Is it platform specific
generic
Importance or Severity
Critical
Description of the bug
PTF released a new version 0.12.0 on 05/02, and the last version 0.10.0 was from 3 years ago:
https://pypi.org/project/ptf/#history
docker-sonic-mgmt doesn't use a fixed ptf version: https://github.com/sonic-net/sonic-buildimage/blob/master/dockers/docker-sonic-mgmt/Dockerfile.j2#L106
On sonic-mgmt builds with new ptf version, we started seeing multiple test failures with error: A worker was found in a dead state. Can reproduce the problem 100% of the time on acl/test_stress_acl.py:
> pt_assert(False, failure_message)
E Failed: Processes "['_check_processes_on_dut--<MultiAsicSonicHost ld600>']" failed with exit code "1"
E Exception:
E A worker was found in a dead state
E Traceback:
E Traceback (most recent call last):
E File "/data/tests/common/helpers/parallel.py", line 87, in run
E Process.run(self)
E File "/usr/lib/python3.12/multiprocessing/process.py", line 108, in run
E self._target(*self._args, **self._kwargs)

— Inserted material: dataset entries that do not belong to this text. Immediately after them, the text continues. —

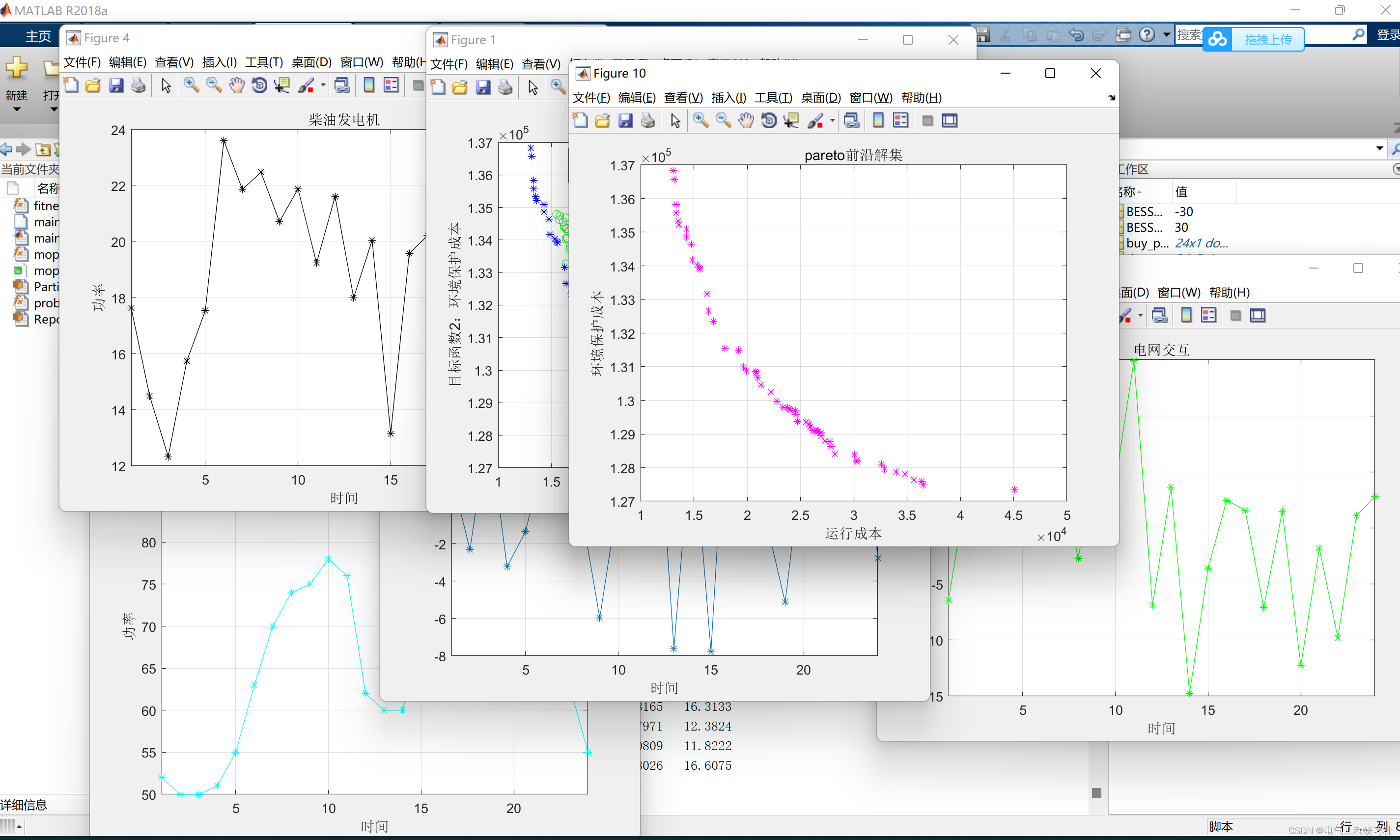Screen dimensions: 1400x840
Task: Insert Colorbar via Figure 10 toolbar icon
Action: coord(878,121)
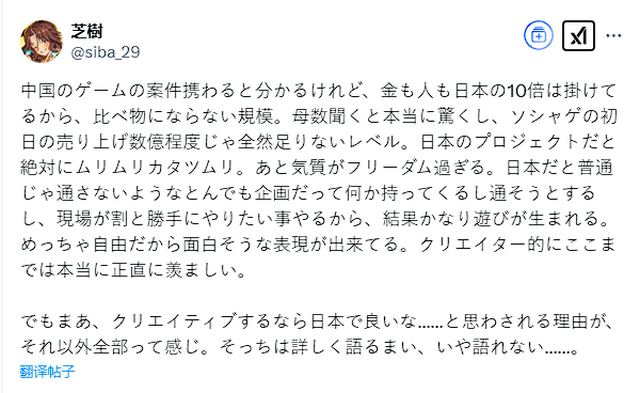Screen dimensions: 640x393
Task: Click the circular blue subscribe plus icon
Action: [538, 36]
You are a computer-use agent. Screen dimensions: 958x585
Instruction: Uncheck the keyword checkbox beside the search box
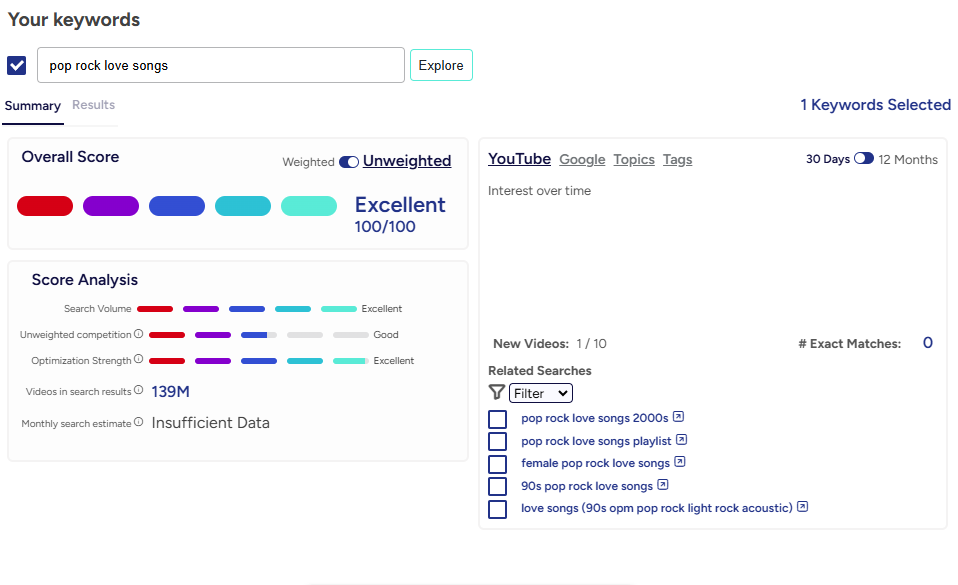point(17,66)
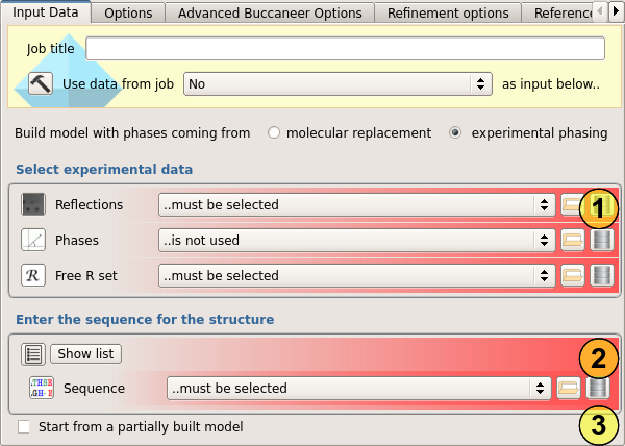The width and height of the screenshot is (625, 446).
Task: Open Use data from job dropdown
Action: [338, 84]
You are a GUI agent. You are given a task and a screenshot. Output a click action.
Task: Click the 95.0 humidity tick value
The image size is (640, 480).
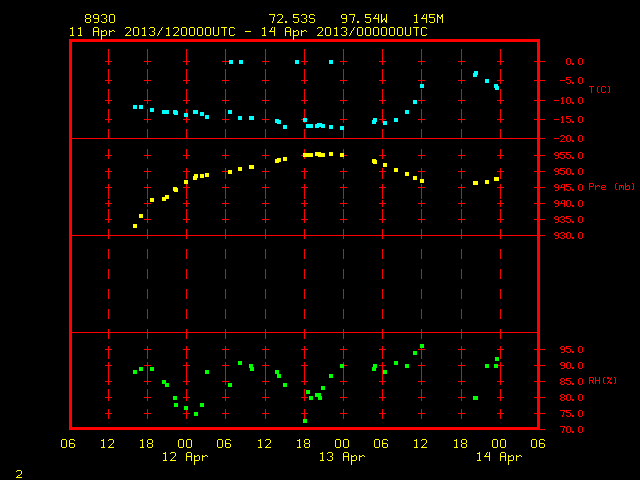[571, 350]
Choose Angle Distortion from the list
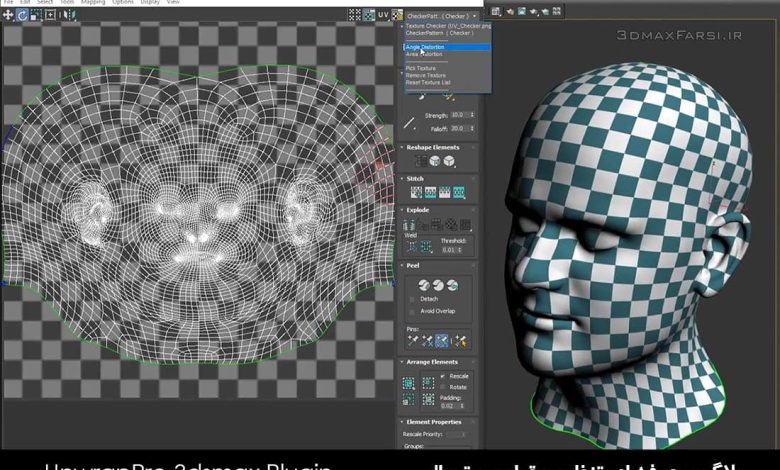Screen dimensions: 780x470 [x=426, y=47]
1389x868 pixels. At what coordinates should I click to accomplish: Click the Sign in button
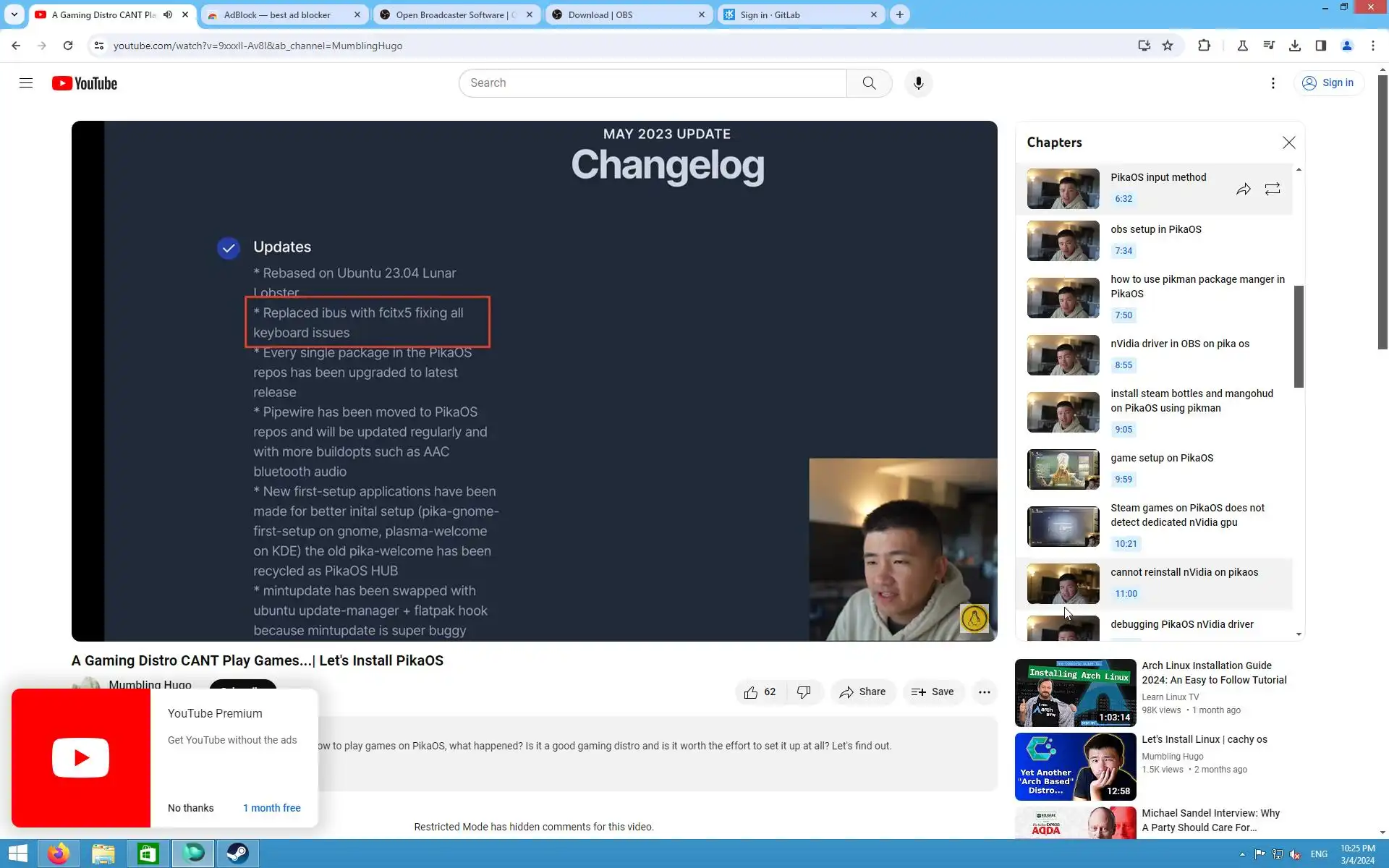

E File "/data/tests/common/helpers/parallel.py", line 323, in wrapper
E target(*args, **kwargs)
E File "/data/tests/common/plugins/sanity_check/checks.py", line 947, in _check_processes_on_dut
E processes_status = dut.all_critical_process_status()
E ^^^^^^^^^^^^^^^^^^^^^^^^^^^^^^^^^
E File "/data/tests/common/devices/sonic.py", line 724, in all_critical_process_status
E group_process_results = self.critical_group_process()
E ^^^^^^^^^^^^^^^^^^^^^^^^^^^^^
E File "/data/tests/common/devices/sonic.py", line 643, in critical_group_process
E results = self.shell_cmds(cmds=cmds, continue_on_fail=True, module_ignore_errors=True, timeout=30)['results']
E ^^^^^^^^^^^^^^^^^^^^^^^^^^^^^^^^^^^^^^^^^^^^^^^^^^^^^^^^^^^^^^^^^^^^^^^^^^^^^^^^^^^^^^^^
E File "/data/tests/common/devices/base.py", line 125, in _run
E adhoc_res: AdHocResult = self.module(*module_args, **complex_args)
E ^^^^^^^^^^^^^^^^^^^^^^^^^^^^^^^^^^^^^^^^^
E File "/opt/venv/lib/python3.12/site-packages/pytest_ansible/module_dispatcher/v213.py", line 264, in _run
E tqm.run(play)
E File "/opt/venv/lib/python3.12/site-packages/ansible/executor/task_queue_manager.py", line 344, in run
E play_return = strategy.run(iterator, play_context)
E ^^^^^^^^^^^^^^^^^^^^^^^^^^^^^^^^^^^^
E File "/opt/venv/lib/python3.12/site-packages/ansible/plugins/strategy/linear.py", line 216, in run
E results.extend(self._wait_on_pending_results(iterator))
E ^^^^^^^^^^^^^^^^^^^^^^^^^^^^^^^^^^^^^^^
E File "/opt/venv/lib/python3.12/site-packages/ansible/plugins/strategy/__init__.py", line 812, in _wait_on_pending_results
E raise AnsibleError("A worker was found in a dead state")
E ansible.errors.AnsibleError: A worker was found in a dead state
alive = []
args = ()
concurrent_tasks = 24
delta_time = datetime.timedelta(seconds=1, microseconds=666717)
end_time = datetime.datetime(2026, 5, 5, 22, 28, 18, 640590)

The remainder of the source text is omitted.